IN Brief:
- CENTCOM confirms the first combat use of PrSM from a HIMARS launcher.
- PrSM replaces ATACMS, extends range, and doubles missile load per launch pod.
- The programme’s next test is production depth, stock resilience, and allied supply-chain capacity.
When US forces struck Iranian targets during Operation Epic Fury, the immediate headlines understandably centred on the escalation itself. Buried inside that wider story was a quieter, and in industrial terms more revealing, development: CENTCOM confirmed the first combat use of the US Army’s Precision Strike Missile, or PrSM, launched from HIMARS. For readers who do not spend their time buried in Army budget books and programme briefings, that may sound like another named weapon entering another crowded theatre. It is more significant than that, because PrSM is the missile the Army has spent years building as its next step in long-range land-based strike.

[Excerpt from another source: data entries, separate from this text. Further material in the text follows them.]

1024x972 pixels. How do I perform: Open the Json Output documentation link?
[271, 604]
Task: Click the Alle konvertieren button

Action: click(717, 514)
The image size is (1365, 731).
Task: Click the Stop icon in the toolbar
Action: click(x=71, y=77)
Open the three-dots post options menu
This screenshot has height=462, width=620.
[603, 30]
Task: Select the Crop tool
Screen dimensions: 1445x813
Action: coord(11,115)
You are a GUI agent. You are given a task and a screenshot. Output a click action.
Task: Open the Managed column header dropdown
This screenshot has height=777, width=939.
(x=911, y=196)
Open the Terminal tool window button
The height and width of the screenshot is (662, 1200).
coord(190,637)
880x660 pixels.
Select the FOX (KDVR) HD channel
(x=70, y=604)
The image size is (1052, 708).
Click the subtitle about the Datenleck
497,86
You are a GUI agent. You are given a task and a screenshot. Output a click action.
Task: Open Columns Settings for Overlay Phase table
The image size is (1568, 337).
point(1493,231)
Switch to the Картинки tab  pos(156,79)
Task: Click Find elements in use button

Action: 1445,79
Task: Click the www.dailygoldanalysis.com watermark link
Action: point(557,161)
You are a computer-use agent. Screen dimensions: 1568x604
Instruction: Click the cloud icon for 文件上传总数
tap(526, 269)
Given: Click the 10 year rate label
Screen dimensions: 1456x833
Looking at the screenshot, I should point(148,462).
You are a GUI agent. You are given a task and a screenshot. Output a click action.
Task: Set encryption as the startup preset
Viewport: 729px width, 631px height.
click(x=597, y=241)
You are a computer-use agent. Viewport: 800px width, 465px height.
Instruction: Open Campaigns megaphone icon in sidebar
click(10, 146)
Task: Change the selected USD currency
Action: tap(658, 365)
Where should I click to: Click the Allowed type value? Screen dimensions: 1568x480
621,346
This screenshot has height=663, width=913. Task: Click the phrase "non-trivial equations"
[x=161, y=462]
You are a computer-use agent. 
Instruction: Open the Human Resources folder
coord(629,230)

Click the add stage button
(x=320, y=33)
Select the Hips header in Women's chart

The context matters. For years, the Army’s rocket artillery story has largely been told through HIMARS, GMLRS, and the residual utility of ATACMS. PrSM sits one level above that familiar picture. It is intended to replace ATACMS as the Army’s principal surface-to-surface deep-strike missile, while using the same launcher ecosystem already embedded across US formations and a growing list of allies. That compatibility is central to the programme’s appeal, because it allows the Army to push deeper strike capability into an existing force structure rather than build an entirely new one around a specialist launcher.
Technically, the selling points are straightforward, which is usually a sign that the programme has been designed by people who expect it to be used rather than admired. The missile offers a substantial range increase over legacy Army deep fires, while the Army frames Increment 1 around targets at distances greater than 400 km. More important than the headline range, however, is launcher density. A single launch pod carries two PrSM rounds, doubling the missile load compared with ATACMS on the same HIMARS or MLRS-family launcher. In operational terms, that means more deep fires from a force that does not need to relearn its launcher architecture. In industrial terms, it makes the missile far easier to absorb into existing inventories and force plans.
That is why the combat debut matters. It does not prove that long-range precision strike has arrived; that argument was largely settled in testing and early fielding. It does show that the Army’s preferred replacement for ATACMS has crossed into operational use, which changes the conversation around the programme. PrSM was first delivered to the Army in late 2023 as an Early Operational Capability missile, and Increment 1 achieved Milestone C approval in July 2025, formally entering the Production and Deployment phase. This is no longer a developmental asset waiting for relevance. It is in service, in production, and now part of a live campaign.
Once that threshold is crossed, the awkward questions begin. The Pentagon is rarely short of promising missiles; sustaining them in useful numbers is the more tedious, and more decisive, test. In March 2025, the Army awarded Lockheed Martin an IDIQ contract worth up to $4.94 billion for additional PrSM production. Army budget papers show 98 PrSM missiles in FY2024 actuals, 230 in FY2025 enacted funding, and 45 in the FY2026 request, with a reconciliation line lifting the FY2026 total programme value. Budget lines do not map neatly onto battlefield demand, but they do make one point clear enough: combat use arrives before any procurement line becomes comfortable.
There is also a doctrinal shift underneath the procurement story. PrSM is part of the Army’s broader attempt to make land-based deep fires a more central feature of joint operations, rather than a supporting act that appears only when aircraft or ships are unavailable. The programme has consistently been described in terms of defeating anti-access and area-denial capabilities, which is bureaucratic language for a very practical requirement: hitting defended, high-value targets at range from mobile ground launchers. The next step is already in view. Increment 2 is intended to add a seeker for moving maritime and relocatable land targets, pushing the family beyond fixed-point strike and into a wider target set.
Allied interest sharpens the industrial argument further. Australia and the United States signed a Memorandum of Understanding in June 2025 covering PrSM production, sustainment, and follow-on development. That opens the way for Australian industry participation in the supply chain, including locally manufactured components, sub-components, and options for future domestic manufacturing and maintenance. It takes PrSM beyond the familiar pattern of an American missile simply being bought abroad. Instead, it places the system inside a broader discussion about co-production, supply security, and how allies build stock depth around the same launcher family.
Seen in that light, the first combat use of PrSM is best understood as a change of phase. The missile has moved from programme milestones and demonstration shots into the less forgiving world of operations, where availability, replenishment, and production resilience matter as much as range tables. The obvious question is whether the weapon works. The more useful one, and the one industry should pay attention to, is whether the US and its partners can build enough of it, evolve it quickly enough, and keep enough launchers supplied once long-range land fires stop being a future concept and start being routine planning assumptions.